Note that the least significant bit position for user-supplied masks is 1, as bit position 0 is reserved for LOG_GENERAL.

By default, LOG and LOGMASKED will use the device-supplied logerror function. However, this can be redirected as desired. The most common use case would be to direct output to the standard output instead, which can be accomplished by explicitly defining LOG_OUTPUT_FUNC as so:

#define LOG_OUTPUT_FUNC osd_printf_info

A developer should always ensure that VERBOSE is set to 0 and that any definition of LOG_OUTPUT_FUNC is commented out prior to opening a pull request.

Structural organization ¶

All C++ source files must begin with a two comments listing the distribution license and copyright holders in a standard format. Licenses are specified by their SPDX short identifier if available. Here is an example of the standard format:

// license:BSD-3-Clause
// copyright-holders:David Haywood, Tomasz Slanina

Header includes should generally be grouped from most-dependent to least-dependent, and sorted alphabetically within said groups:

The project prefix header, emu.h, must be the first thing in a translation unit
Local project headers (i.e. headers found in the same source directory)
Headers in src/devices
Headers in src/emu
Headers in src/lib/formats
Headers in src/lib/util
Headers from the OSD layer
C++ standard library headers
C standard library headers
OS-specific headers
Layout headers

Finally, task-specific headers such as logmacro.h - described in the previous section - should be included last. A practical example follows:

#include "emu.h"

#include "cpu/m68000/m68000.h"
#include "machine/mc68328.h"
#include "machine/ram.h"
#include "sound/dac.h"
#include "video/mc68328lcd.h"
#include "video/sed1375.h"

#include "emupal.h"
#include "screen.h"
#include "speaker.h"

#include "pilot1k.lh"

#define VERBOSE (0)
#include "logmacro.h"

In most cases, the class declaration for a system driver should be within the corresponding source file along with the implementation. In such cases, the class declaration and all contents of the source file, excluding the GAME, COMP, or CONS macro, should be enclosed in an anonymous namespace (this produces better compiler diagnostics, allows more aggressive optimisation, reduces the chance of duplicate symbols, and reduces linking time).
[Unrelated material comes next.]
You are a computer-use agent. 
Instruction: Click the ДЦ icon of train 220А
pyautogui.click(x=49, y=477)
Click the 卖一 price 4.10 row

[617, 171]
Within a class declaration, there should be one section for each member access level (public, protected and private) if practical. This may not be possible in cases where private constants and/or types need to be declared before public members. Members should use the least public access level necessary. Overridden virtual member functions should generally use the same access level as the corresponding member function in the base class.

Class member declarations should be grouped to aid understanding:

Within a member access level section, constants, types, data members, instance member functions and static member functions should be grouped.
In device classes, configuration member functions should be grouped separately from live signal member functions.
Overridden virtual member functions should be grouped according to the base classes they are inherited from.

For classes with multiple overloaded constructors, constructor delegation should be used where possible to avoid repeated member initialiser lists.

Constants which are used by a device or machine driver should be in the form of explicitly-sized enumerated values within the class declaration, or be relegated to #define macros within the source file. This helps avoid polluting the preprocessor.